__Work order__. Every record below needs to be retyped exactly as it appears.
[[ Dataset entries open ]]
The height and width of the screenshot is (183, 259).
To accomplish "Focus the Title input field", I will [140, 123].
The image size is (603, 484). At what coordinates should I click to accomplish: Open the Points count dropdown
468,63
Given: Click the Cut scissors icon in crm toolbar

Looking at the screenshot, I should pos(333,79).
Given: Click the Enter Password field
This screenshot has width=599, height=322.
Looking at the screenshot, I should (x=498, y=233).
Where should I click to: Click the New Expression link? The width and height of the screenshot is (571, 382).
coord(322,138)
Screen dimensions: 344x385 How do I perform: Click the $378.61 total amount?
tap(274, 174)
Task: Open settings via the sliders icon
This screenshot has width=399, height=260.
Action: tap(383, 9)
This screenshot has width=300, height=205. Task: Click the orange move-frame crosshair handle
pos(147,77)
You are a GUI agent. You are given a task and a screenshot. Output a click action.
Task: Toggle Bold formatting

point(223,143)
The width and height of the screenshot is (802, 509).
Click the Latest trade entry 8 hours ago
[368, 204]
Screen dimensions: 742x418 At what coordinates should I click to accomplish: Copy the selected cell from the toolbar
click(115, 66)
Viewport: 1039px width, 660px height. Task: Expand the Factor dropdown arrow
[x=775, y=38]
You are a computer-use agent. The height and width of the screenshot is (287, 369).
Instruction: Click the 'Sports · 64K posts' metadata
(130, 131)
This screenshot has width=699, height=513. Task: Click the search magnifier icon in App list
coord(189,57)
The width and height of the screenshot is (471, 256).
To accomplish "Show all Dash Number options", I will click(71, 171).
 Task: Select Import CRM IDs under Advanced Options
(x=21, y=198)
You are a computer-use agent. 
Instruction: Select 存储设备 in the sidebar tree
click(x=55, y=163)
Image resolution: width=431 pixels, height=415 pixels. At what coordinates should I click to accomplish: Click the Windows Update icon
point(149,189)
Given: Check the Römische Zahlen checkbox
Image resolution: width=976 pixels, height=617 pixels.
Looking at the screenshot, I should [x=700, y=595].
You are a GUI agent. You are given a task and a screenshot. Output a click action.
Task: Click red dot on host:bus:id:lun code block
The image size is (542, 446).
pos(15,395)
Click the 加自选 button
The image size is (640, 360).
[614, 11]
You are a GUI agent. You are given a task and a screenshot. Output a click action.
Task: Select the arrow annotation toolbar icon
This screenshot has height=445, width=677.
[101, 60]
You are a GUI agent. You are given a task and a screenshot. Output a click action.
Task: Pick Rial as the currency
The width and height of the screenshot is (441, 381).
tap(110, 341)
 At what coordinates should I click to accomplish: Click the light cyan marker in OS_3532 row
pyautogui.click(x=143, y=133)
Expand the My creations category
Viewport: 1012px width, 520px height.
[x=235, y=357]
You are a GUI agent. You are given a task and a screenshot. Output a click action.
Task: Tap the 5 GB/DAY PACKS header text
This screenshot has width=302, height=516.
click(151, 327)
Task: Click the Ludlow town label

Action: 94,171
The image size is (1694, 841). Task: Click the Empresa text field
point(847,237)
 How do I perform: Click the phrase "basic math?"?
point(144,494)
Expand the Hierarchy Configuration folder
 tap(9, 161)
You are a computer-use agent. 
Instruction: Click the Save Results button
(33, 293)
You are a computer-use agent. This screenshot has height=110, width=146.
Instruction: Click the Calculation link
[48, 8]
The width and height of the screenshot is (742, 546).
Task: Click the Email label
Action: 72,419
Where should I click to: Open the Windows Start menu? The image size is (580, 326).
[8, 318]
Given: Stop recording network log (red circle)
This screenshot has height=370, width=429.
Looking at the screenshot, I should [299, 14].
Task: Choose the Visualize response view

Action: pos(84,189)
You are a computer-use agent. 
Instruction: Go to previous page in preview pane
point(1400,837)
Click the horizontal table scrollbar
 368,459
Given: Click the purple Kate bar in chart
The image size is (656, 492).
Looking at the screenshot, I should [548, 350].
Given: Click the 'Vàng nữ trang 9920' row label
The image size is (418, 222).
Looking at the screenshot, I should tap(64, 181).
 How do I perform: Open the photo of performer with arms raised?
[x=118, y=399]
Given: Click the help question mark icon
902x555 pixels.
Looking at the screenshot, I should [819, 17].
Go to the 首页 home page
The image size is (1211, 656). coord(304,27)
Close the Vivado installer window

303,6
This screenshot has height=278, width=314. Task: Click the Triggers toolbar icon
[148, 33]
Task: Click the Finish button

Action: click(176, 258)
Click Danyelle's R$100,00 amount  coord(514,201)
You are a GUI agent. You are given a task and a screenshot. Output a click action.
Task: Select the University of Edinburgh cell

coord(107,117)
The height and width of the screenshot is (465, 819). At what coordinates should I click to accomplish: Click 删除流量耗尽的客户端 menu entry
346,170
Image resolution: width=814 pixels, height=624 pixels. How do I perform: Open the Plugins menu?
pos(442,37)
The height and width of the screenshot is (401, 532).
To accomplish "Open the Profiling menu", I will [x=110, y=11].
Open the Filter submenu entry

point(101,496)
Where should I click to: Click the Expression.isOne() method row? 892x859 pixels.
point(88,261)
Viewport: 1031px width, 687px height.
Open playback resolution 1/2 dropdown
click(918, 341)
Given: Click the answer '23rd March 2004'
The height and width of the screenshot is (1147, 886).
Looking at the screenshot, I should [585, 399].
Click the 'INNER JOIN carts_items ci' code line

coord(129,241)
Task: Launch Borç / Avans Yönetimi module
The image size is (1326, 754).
[[ Dataset entries closed ]]
__Answer section__.
The height and width of the screenshot is (183, 259).
To accomplish "Focus the Title input field", I will [140, 123].
The image size is (603, 484). At what coordinates should I click to accomplish: Open the Points count dropdown
468,63
Given: Click the Cut scissors icon in crm toolbar

Looking at the screenshot, I should pos(333,79).
Given: Click the Enter Password field
This screenshot has width=599, height=322.
Looking at the screenshot, I should (x=498, y=233).
Where should I click to: Click the New Expression link? The width and height of the screenshot is (571, 382).
coord(322,138)
Screen dimensions: 344x385 How do I perform: Click the $378.61 total amount?
tap(274, 174)
Task: Open settings via the sliders icon
This screenshot has width=399, height=260.
Action: tap(383, 9)
This screenshot has width=300, height=205. Task: Click the orange move-frame crosshair handle
pos(147,77)
You are a GUI agent. You are given a task and a screenshot. Output a click action.
Task: Toggle Bold formatting

point(223,143)
The width and height of the screenshot is (802, 509).
Click the Latest trade entry 8 hours ago
[368, 204]
Screen dimensions: 742x418 At what coordinates should I click to accomplish: Copy the selected cell from the toolbar
click(115, 66)
Viewport: 1039px width, 660px height. Task: Expand the Factor dropdown arrow
[x=775, y=38]
You are a computer-use agent. The height and width of the screenshot is (287, 369).
Instruction: Click the 'Sports · 64K posts' metadata
(130, 131)
This screenshot has width=699, height=513. Task: Click the search magnifier icon in App list
coord(189,57)
The width and height of the screenshot is (471, 256).
To accomplish "Show all Dash Number options", I will click(71, 171).
 Task: Select Import CRM IDs under Advanced Options
(x=21, y=198)
You are a computer-use agent. 
Instruction: Select 存储设备 in the sidebar tree
click(x=55, y=163)
Image resolution: width=431 pixels, height=415 pixels. At what coordinates should I click to accomplish: Click the Windows Update icon
point(149,189)
Given: Check the Römische Zahlen checkbox
Image resolution: width=976 pixels, height=617 pixels.
Looking at the screenshot, I should [x=700, y=595].
You are a GUI agent. You are given a task and a screenshot. Output a click action.
Task: Click red dot on host:bus:id:lun code block
The image size is (542, 446).
pos(15,395)
Click the 加自选 button
The image size is (640, 360).
[614, 11]
You are a GUI agent. You are given a task and a screenshot. Output a click action.
Task: Select the arrow annotation toolbar icon
This screenshot has height=445, width=677.
[101, 60]
You are a GUI agent. You are given a task and a screenshot. Output a click action.
Task: Pick Rial as the currency
The width and height of the screenshot is (441, 381).
tap(110, 341)
 At what coordinates should I click to accomplish: Click the light cyan marker in OS_3532 row
pyautogui.click(x=143, y=133)
Expand the My creations category
Viewport: 1012px width, 520px height.
[x=235, y=357]
You are a GUI agent. You are given a task and a screenshot. Output a click action.
Task: Tap the 5 GB/DAY PACKS header text
This screenshot has width=302, height=516.
click(151, 327)
Task: Click the Ludlow town label

Action: 94,171
The image size is (1694, 841). Task: Click the Empresa text field
point(847,237)
 How do I perform: Click the phrase "basic math?"?
point(144,494)
Expand the Hierarchy Configuration folder
 tap(9, 161)
You are a computer-use agent. 
Instruction: Click the Save Results button
(33, 293)
You are a computer-use agent. This screenshot has height=110, width=146.
Instruction: Click the Calculation link
[48, 8]
The width and height of the screenshot is (742, 546).
Task: Click the Email label
Action: 72,419
Where should I click to: Open the Windows Start menu? The image size is (580, 326).
[8, 318]
Given: Stop recording network log (red circle)
This screenshot has height=370, width=429.
Looking at the screenshot, I should [299, 14].
Task: Choose the Visualize response view

Action: pos(84,189)
You are a computer-use agent. 
Instruction: Go to previous page in preview pane
point(1400,837)
Click the horizontal table scrollbar
 368,459
Given: Click the purple Kate bar in chart
The image size is (656, 492).
Looking at the screenshot, I should [548, 350].
Given: Click the 'Vàng nữ trang 9920' row label
The image size is (418, 222).
Looking at the screenshot, I should tap(64, 181).
 How do I perform: Open the photo of performer with arms raised?
[x=118, y=399]
Given: Click the help question mark icon
902x555 pixels.
Looking at the screenshot, I should [819, 17].
Go to the 首页 home page
The image size is (1211, 656). coord(304,27)
Close the Vivado installer window

303,6
This screenshot has height=278, width=314. Task: Click the Triggers toolbar icon
[148, 33]
Task: Click the Finish button

Action: click(176, 258)
Click Danyelle's R$100,00 amount  coord(514,201)
You are a GUI agent. You are given a task and a screenshot. Output a click action.
Task: Select the University of Edinburgh cell

coord(107,117)
The height and width of the screenshot is (465, 819). At what coordinates should I click to accomplish: Click 删除流量耗尽的客户端 menu entry
346,170
Image resolution: width=814 pixels, height=624 pixels. How do I perform: Open the Plugins menu?
pos(442,37)
The height and width of the screenshot is (401, 532).
To accomplish "Open the Profiling menu", I will [x=110, y=11].
Open the Filter submenu entry

point(101,496)
Where should I click to: Click the Expression.isOne() method row? 892x859 pixels.
point(88,261)
Viewport: 1031px width, 687px height.
Open playback resolution 1/2 dropdown
click(918, 341)
Given: Click the answer '23rd March 2004'
The height and width of the screenshot is (1147, 886).
Looking at the screenshot, I should [585, 399].
Click the 'INNER JOIN carts_items ci' code line

coord(129,241)
Task: Launch Borç / Avans Yönetimi module
The image size is (1326, 754).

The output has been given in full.